Large Water Projects and Conflicted Territorial Identities in sub-Saharan Africa: Social imaginary significations linked to the Development of the Senegal River

Authors: Xavier Lemaire*, University College London
Topics: Development, Cultural and Political Ecology, Environmental Perception
Keywords: Senegal River; large irrigation project; hydro-dams; discourse analysis; social imaginary significations
Session Type: Virtual Paper
Day: 4/7/2021
Start / End Time: 3:05 PM / 4:20 PM
Room: Virtual 8
Presentation File: No File Uploaded


Large hydro-dams and large-scale irrigation projects are contentious modernisation projects, heavily criticised for their impact in terms of community displacements and degradation of ecosystems. They disrupt the means of living of the many while more often than not realising the benefits promised by their promoters; currently, under the pretext of energy sustainability and food security, there seems to be a revival of these projects.

This paper relies on a research surveying the case of the development of the Senegal River project, a very large scale project which was first implemented in the 1980s. The Senegal River project has produced, and continues to produce, massive changes in the livelihoods of farmers and fishermen. Taking the perspective of local communities, the research aims to interrogate the redefinition of territorial, cultural and historical identities along the river Senegal.

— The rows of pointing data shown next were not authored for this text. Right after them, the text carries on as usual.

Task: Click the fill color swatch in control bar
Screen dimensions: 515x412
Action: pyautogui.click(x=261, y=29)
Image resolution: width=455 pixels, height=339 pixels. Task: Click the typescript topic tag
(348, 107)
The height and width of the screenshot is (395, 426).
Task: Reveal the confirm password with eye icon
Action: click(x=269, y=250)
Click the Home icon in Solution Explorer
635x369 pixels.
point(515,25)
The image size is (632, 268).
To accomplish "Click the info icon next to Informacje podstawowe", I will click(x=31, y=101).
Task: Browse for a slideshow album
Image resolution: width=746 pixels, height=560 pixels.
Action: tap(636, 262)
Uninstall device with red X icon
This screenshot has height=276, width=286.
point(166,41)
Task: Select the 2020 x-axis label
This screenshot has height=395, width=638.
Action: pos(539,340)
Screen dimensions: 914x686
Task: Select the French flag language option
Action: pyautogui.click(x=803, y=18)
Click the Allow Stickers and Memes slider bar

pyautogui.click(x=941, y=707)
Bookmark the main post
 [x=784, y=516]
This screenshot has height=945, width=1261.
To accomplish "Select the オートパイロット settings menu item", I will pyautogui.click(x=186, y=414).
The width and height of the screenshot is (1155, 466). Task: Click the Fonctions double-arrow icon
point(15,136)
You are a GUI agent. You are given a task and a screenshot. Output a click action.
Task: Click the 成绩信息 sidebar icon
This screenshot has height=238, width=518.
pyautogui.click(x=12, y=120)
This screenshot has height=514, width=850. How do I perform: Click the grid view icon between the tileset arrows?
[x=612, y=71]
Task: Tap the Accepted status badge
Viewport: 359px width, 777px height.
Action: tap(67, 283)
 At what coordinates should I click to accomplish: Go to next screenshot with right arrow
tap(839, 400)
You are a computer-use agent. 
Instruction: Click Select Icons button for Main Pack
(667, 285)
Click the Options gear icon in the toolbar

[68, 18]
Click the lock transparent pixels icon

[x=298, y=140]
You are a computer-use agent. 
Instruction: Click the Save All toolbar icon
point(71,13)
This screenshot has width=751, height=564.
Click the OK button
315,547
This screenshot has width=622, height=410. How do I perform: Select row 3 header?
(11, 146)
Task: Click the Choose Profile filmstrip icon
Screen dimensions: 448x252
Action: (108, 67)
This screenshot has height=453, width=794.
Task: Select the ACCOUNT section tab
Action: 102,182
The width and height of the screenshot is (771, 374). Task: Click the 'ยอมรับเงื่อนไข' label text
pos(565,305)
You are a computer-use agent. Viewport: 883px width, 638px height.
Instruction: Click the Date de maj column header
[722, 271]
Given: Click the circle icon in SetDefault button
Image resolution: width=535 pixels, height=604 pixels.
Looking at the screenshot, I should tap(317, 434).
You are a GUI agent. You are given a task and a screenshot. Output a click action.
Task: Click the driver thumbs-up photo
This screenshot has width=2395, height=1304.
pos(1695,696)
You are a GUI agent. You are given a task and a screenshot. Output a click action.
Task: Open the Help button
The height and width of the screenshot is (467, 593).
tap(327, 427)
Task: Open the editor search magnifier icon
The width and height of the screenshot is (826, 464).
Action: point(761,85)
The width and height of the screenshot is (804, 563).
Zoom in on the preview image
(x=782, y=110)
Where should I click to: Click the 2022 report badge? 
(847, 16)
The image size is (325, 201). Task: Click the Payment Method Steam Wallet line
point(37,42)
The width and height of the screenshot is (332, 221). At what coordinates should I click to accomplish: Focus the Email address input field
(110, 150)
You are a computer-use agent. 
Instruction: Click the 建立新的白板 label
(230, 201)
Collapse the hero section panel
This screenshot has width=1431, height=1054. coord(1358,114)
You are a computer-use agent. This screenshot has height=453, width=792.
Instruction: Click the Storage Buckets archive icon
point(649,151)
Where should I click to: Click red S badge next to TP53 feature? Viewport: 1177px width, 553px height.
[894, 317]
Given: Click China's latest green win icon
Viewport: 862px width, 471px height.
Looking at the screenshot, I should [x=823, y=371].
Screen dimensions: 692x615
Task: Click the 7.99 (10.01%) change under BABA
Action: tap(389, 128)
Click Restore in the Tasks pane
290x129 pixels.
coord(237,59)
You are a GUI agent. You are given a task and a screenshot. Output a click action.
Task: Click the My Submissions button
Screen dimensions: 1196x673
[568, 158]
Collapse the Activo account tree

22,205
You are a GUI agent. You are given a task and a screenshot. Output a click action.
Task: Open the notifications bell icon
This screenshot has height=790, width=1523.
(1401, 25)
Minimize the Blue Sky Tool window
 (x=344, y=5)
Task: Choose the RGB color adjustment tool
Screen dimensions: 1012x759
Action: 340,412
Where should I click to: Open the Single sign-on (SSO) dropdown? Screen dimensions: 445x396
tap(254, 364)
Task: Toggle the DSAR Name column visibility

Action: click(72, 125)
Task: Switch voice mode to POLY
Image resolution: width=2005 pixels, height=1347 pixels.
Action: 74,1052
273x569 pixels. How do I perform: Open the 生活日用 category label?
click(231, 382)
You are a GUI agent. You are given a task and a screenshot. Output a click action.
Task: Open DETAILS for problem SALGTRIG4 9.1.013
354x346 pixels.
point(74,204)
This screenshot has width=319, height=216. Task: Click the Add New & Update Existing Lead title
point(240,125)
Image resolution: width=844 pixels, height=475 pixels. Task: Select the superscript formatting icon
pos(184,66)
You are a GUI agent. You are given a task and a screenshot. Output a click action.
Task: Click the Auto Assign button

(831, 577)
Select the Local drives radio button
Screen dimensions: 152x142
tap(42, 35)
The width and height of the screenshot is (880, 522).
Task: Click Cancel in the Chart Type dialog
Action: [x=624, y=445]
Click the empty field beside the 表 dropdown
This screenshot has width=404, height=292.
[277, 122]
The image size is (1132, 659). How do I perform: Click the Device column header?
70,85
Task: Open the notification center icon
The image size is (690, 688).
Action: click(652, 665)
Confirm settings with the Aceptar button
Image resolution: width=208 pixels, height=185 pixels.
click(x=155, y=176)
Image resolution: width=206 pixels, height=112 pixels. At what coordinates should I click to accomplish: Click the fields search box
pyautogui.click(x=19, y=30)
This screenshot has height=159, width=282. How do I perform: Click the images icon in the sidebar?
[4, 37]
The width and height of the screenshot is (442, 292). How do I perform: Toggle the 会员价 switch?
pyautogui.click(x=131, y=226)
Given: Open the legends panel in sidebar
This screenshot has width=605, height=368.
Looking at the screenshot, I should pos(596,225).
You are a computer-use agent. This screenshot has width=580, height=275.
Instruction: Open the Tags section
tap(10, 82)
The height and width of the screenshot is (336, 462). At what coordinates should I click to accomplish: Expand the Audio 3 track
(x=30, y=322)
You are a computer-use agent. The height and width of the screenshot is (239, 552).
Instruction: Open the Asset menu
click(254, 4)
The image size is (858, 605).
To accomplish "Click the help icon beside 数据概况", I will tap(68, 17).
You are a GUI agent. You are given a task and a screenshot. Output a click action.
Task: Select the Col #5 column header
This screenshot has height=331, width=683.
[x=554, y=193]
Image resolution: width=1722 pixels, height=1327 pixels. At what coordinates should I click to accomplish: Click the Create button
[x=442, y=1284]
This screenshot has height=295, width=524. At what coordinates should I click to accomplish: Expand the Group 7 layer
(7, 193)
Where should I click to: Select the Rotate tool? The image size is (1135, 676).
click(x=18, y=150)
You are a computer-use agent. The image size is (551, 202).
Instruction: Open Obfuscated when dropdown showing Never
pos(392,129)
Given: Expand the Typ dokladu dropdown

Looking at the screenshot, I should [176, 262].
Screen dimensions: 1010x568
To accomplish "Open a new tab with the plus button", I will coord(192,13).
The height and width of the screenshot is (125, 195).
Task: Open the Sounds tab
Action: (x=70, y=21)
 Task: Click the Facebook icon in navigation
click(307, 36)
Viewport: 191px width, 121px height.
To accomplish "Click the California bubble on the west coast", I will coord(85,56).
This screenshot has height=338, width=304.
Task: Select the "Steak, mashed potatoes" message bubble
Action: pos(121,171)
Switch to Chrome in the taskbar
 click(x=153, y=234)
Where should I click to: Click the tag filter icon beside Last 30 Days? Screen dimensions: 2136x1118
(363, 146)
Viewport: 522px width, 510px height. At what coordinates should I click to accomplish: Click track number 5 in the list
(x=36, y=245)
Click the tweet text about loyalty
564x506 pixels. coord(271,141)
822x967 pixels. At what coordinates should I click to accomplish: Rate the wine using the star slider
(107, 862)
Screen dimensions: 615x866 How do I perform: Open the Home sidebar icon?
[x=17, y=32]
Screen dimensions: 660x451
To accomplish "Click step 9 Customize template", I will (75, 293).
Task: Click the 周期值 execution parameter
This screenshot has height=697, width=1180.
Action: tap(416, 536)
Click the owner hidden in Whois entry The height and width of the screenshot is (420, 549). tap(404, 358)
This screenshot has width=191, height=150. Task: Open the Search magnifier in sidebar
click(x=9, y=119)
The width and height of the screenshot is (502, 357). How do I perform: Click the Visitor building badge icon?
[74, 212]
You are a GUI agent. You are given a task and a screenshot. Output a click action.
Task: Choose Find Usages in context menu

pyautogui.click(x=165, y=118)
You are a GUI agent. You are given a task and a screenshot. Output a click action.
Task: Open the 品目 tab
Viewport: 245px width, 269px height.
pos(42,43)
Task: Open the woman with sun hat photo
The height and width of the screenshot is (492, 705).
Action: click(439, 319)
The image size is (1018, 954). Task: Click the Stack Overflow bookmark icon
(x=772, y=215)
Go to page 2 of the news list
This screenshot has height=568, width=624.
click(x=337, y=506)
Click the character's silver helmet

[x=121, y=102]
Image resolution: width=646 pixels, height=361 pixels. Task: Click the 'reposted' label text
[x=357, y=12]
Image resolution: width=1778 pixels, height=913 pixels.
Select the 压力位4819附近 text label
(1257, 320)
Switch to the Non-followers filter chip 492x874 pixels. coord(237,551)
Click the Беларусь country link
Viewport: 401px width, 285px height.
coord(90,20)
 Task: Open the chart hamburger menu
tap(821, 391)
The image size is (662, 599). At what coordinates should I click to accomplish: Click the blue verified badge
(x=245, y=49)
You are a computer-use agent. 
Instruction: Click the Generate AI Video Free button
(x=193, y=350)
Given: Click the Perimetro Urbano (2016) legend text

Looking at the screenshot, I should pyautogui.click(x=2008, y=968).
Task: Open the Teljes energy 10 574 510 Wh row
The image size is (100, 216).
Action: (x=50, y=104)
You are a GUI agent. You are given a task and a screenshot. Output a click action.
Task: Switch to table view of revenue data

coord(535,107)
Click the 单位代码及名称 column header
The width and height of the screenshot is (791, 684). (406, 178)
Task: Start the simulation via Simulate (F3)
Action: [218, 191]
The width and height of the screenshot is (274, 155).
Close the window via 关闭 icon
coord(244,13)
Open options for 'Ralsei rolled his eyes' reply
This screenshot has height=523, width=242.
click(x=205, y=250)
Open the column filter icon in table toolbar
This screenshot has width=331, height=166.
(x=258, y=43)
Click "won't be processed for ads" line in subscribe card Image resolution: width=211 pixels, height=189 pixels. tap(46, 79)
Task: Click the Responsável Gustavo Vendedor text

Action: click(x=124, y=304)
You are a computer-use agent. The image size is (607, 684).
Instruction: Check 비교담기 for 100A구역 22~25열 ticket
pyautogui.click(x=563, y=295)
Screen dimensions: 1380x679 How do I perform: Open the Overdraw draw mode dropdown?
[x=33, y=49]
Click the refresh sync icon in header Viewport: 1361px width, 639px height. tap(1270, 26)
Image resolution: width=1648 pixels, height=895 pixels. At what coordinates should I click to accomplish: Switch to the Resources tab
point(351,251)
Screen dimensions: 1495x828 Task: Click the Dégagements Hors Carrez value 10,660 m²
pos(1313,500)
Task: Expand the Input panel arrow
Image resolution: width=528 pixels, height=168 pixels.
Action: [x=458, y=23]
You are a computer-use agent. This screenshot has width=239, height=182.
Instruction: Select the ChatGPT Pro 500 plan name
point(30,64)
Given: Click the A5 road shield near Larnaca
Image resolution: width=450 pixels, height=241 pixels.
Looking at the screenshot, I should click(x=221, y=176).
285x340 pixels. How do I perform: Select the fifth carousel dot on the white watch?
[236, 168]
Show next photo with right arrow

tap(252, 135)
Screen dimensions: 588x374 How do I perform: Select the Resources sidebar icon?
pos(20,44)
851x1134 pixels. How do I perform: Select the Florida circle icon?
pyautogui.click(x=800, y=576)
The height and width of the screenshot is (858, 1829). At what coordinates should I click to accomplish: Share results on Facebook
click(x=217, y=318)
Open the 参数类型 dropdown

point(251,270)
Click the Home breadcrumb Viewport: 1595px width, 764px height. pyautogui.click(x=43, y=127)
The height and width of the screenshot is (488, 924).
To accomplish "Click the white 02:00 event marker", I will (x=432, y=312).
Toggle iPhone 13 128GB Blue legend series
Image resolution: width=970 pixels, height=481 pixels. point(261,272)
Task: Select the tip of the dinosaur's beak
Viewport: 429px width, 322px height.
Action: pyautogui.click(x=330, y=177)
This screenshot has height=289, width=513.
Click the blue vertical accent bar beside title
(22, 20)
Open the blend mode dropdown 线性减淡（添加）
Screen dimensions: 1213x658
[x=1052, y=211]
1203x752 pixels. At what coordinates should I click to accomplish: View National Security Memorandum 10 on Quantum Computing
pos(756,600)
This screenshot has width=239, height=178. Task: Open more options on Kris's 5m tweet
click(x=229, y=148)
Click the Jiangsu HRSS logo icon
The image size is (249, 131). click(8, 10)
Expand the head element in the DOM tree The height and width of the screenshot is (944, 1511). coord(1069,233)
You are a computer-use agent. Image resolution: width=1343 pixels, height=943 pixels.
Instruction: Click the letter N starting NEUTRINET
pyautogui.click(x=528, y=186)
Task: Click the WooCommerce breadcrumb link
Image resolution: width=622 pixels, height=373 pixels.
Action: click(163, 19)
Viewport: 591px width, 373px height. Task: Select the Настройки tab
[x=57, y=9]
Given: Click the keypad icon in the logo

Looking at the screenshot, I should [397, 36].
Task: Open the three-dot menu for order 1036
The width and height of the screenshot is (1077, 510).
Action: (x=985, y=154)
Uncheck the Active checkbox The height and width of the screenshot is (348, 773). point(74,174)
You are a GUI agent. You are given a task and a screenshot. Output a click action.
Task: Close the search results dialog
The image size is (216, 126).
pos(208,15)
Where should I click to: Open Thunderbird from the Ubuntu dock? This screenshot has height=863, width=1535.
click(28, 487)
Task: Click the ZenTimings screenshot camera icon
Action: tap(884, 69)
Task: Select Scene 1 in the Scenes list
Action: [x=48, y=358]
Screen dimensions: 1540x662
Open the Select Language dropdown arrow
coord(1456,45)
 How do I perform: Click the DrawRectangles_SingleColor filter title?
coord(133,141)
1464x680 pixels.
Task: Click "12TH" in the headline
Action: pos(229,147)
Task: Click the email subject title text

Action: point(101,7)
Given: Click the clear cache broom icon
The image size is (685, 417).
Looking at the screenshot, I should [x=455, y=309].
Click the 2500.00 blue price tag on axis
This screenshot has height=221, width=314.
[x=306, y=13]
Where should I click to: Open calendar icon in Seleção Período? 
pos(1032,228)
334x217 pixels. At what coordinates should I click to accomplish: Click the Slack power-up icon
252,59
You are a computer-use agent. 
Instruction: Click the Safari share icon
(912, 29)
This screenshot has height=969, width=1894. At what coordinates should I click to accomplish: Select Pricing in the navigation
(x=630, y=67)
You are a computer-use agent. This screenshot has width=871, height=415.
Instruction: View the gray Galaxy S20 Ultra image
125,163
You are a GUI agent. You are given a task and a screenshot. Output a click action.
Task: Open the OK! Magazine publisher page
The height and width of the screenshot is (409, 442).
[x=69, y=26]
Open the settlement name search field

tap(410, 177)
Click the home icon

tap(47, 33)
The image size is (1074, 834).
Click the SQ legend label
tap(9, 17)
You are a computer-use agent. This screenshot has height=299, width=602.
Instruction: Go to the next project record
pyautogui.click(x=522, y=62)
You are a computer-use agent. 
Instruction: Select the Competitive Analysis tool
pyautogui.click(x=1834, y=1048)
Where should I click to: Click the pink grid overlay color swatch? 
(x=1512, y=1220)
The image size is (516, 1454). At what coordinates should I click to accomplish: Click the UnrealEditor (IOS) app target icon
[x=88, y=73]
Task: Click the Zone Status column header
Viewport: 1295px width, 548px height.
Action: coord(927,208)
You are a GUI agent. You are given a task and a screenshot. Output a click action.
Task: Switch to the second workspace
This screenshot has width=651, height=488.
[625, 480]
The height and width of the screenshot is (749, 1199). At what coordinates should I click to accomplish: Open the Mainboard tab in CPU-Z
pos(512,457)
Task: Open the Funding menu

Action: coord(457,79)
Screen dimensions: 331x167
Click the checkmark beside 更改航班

The paper focuses on the analysis of the discourse of proponents and opponents of the project and how representations of the territories and of the Senegal River have evolved and shaped the design of this project. The research aims more generally to analyse the social imaginary significations linked to the Senegal River project and aims to bring a better understanding of the socio-genesis and of the political ecology of this kind of project and what makes them still so attractive again for decision-makers.